Quoi qu’il en soit, ce texte bref -environ 45 pages- met bien en évidence l’originalité et la force de la conception montessorienne de l’éducation religieuse : celle-ci ne consiste pas à tenter d’inventer une « méthode active » de l’enseignement de la doctrine mais, beaucoup plus fondamentalement, à introduire à une expérience du vécu liturgique. En outre, ce document lui offre l’occasion de formuler l’essentiel de ses vues sur l’éducation de l’enfant et de la considération due à sa nature, à ses besoins, à son dynamisme endogène. Respecter l’enfant, c’est une façon de respecter Dieu. Que de parents et d’éducateurs auraient bénéficié à méditer ces pages !

Le regret porte seulement sur leur brièveté, car on aimerait les voir approfondies et précisées. On ne s’étonnera pas de leur insistance un peu réitérée sur la thématique du pêché originel, évidemment due au désir de ne pas s’exposer à l’objection des théologiens qui reprochaient volontiers à l’Education Nouvelle de négliger la tendance pécheresse de l’être humain et de céder à l’angélisme. En revanche, on souhaiterait une approche plus soutenue du concept de nature ; Et, s’il est légitime d’insister sur la différence psychologique entre l’enfant et l’adulte, encore faut-il saisir comment celui-là devient celui-ci, autrement dit rendre compte de la genèse. Enfin « le droit de l’enfant à une éducation saine » (p.64)et la satisfaction de ses « vrais besoins » (id)appellent une critériologie faute de laquelle l’éducateur risque le désarroi ou la négligence. Il reste que cette publication aidera à élaborer une vraie synthèse de la pédagogie montessorienne, dont les convictions unifiantes appellent une identification plus systématique.

Guy Avanzini

Jean-Pierre Putois
Petit trésor des catéchismes diocésains

Ed. Via Romana -2017 – 564 p.

Cet ouvrage paradoxal s’inscrit doublement dans le débat pédagogique actuel : d’une part, en effet, il réactive allègrement les polémiques soulevées par la transformation du catéchisme en catéchèse, convaincu des mérites du premier et des « dangers » de la seconde ; d’autre part, et simultanément, il nourrit le débat entre les adeptes proclamés de la transmission des contenus culturels et ceux qui sont censés préférer les « méthodes nouvelles » : c’est le conflit entre les réputés « républicains » et les réputés « pédagogues ». Mais cette distinction est dépourvue de signification : comment concevoir des méthodes qui ne viseraient pas la transmission d’un objet ou, inversement, une transmission qui ne chercherait pas la démarche la plus efficace ? Aussi bien, le catéchisme d’autrefois mobilisait une méthode claire et identifiée, sous la forme de questions et réponses, qui impliquait mémorisation et récitation « par cœur ».
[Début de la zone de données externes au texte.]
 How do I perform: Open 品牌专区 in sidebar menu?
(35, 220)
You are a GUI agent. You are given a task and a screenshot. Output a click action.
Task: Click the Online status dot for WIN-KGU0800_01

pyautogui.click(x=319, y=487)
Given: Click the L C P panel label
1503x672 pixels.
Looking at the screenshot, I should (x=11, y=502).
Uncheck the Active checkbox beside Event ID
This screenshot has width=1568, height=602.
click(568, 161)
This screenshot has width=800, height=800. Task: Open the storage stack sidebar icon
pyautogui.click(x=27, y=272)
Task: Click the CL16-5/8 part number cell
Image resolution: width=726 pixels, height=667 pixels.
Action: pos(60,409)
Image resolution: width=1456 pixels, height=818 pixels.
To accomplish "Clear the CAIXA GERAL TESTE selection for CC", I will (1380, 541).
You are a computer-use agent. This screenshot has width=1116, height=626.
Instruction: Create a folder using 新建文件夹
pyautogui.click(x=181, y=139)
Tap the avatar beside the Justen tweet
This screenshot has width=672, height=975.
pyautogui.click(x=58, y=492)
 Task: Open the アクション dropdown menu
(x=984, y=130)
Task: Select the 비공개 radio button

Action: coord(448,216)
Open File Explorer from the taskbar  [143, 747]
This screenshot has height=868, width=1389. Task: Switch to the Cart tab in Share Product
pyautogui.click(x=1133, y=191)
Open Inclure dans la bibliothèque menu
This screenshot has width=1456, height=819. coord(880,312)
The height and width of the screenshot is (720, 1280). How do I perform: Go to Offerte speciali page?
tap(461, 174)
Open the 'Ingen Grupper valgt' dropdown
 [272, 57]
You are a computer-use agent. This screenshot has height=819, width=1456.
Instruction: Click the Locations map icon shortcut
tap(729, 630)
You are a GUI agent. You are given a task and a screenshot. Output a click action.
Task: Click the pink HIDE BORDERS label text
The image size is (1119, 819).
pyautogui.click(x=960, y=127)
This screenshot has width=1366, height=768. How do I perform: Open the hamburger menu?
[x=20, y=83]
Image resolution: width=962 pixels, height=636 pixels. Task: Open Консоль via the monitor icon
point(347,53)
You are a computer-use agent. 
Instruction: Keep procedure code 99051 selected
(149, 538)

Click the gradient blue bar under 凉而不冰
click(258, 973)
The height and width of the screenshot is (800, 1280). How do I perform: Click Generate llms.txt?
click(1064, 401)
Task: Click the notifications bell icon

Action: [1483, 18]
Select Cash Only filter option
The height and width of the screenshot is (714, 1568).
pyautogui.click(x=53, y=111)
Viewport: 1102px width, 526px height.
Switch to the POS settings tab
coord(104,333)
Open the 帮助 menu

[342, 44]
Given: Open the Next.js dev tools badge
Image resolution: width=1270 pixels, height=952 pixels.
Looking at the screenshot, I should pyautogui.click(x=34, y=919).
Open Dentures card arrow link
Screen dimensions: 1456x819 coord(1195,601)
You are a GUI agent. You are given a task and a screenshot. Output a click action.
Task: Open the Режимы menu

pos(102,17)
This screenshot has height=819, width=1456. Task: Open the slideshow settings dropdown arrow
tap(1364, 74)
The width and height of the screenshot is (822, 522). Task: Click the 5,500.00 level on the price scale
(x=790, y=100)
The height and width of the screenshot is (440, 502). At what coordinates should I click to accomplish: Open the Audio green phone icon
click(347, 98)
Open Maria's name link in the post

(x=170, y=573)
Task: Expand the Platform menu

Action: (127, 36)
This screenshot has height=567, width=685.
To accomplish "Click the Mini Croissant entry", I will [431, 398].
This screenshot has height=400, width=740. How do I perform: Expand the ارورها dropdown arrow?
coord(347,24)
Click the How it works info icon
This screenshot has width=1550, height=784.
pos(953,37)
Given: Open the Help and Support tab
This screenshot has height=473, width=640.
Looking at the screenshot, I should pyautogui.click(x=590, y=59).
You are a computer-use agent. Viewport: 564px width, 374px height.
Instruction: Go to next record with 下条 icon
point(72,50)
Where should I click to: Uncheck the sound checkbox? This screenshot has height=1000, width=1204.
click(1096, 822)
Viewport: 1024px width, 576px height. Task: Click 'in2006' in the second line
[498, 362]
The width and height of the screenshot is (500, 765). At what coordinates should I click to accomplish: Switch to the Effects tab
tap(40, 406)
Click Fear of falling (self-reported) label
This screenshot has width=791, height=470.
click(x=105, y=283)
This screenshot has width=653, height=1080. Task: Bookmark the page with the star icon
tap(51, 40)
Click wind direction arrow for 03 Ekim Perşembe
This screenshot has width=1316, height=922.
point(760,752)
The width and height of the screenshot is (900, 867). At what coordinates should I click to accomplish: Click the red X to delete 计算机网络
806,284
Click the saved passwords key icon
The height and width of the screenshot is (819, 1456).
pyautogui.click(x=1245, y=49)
Quoi qu’il en soit cette anthologie est précieuse et bien intéressante, car elle rappelle le souvenir de ces catéchismes diocésains élaborés à la suite du Concile de Trente et utilisés pendant trois siècles, jusqu’à la promulgation d’un  Catéchisme National, en 1937, et aux évolutions ultérieures. A cette lecture, les moins jeunes reconnaîtront aisément la manière dont ils ont été instruits de la Religion. Et l’on saisira aussi le bien-fondé des remarques de Joël Molinario sur la disparition d’une transmission familiale qui donnait sens à la forme scolaire de la leçon de catéchisme[1], alors que, celle-ci, au sein d’une société sécularisée, déchristianisée et déclinante, devient d’autant moins recevable que son formalisme et sa rigidité heurtent la spiritualité contemporaine, plus sensible à l’image d’un Dieu miséricordieux. Encore aurait-on souhaité que les demandes d’élaboration de ce « petit trésor » soient exposées, sa méthodologie plus précise et son système de références plus explicite. Il reste que cette très volumineuse publication prolonge et alimente à sa manière une problématique qui traverse l’histoire et déborde son objet.

Guy Avanzini

[1]J. Molinario in Revue Transversalités– N° 141 – Avril-Juin 2017 ; cf aussi, du même auteur, le catéchisme, une invention moderne – Paris – Bayard – 2013.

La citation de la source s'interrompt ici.